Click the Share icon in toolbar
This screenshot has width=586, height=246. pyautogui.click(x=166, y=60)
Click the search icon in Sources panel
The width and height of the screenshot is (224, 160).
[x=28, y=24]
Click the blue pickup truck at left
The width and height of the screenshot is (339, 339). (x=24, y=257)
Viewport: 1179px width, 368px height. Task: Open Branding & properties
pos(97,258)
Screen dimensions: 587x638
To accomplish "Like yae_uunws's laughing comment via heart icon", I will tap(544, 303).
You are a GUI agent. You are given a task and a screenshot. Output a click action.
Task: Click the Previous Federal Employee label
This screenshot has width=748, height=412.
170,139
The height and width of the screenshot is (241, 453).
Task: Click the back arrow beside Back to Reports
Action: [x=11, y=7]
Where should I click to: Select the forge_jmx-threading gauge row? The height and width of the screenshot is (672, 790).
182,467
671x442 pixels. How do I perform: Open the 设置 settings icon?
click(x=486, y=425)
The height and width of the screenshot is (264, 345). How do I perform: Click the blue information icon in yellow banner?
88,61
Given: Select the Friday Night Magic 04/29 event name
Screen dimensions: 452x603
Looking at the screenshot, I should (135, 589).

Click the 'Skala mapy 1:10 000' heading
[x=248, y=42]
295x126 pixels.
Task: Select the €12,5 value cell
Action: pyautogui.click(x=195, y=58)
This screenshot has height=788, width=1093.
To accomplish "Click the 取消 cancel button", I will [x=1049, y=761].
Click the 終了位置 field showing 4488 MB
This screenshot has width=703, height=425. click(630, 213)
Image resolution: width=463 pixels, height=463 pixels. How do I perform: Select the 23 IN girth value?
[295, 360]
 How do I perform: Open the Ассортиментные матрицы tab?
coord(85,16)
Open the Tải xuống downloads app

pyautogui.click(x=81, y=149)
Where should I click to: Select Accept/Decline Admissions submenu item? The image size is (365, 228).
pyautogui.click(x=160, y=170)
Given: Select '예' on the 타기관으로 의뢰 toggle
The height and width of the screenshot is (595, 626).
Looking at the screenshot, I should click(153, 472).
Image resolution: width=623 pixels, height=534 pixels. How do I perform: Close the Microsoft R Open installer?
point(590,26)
━━━━━━━━━━━━━━━━━━━━
§ **Your task**
Whenever "accomplish" shows up in a line of the listing, copy that whole line.

§ **Expected output**
To accomplish "Like yae_uunws's laughing comment via heart icon", I will tap(544, 303).
To accomplish "Click the 取消 cancel button", I will [x=1049, y=761].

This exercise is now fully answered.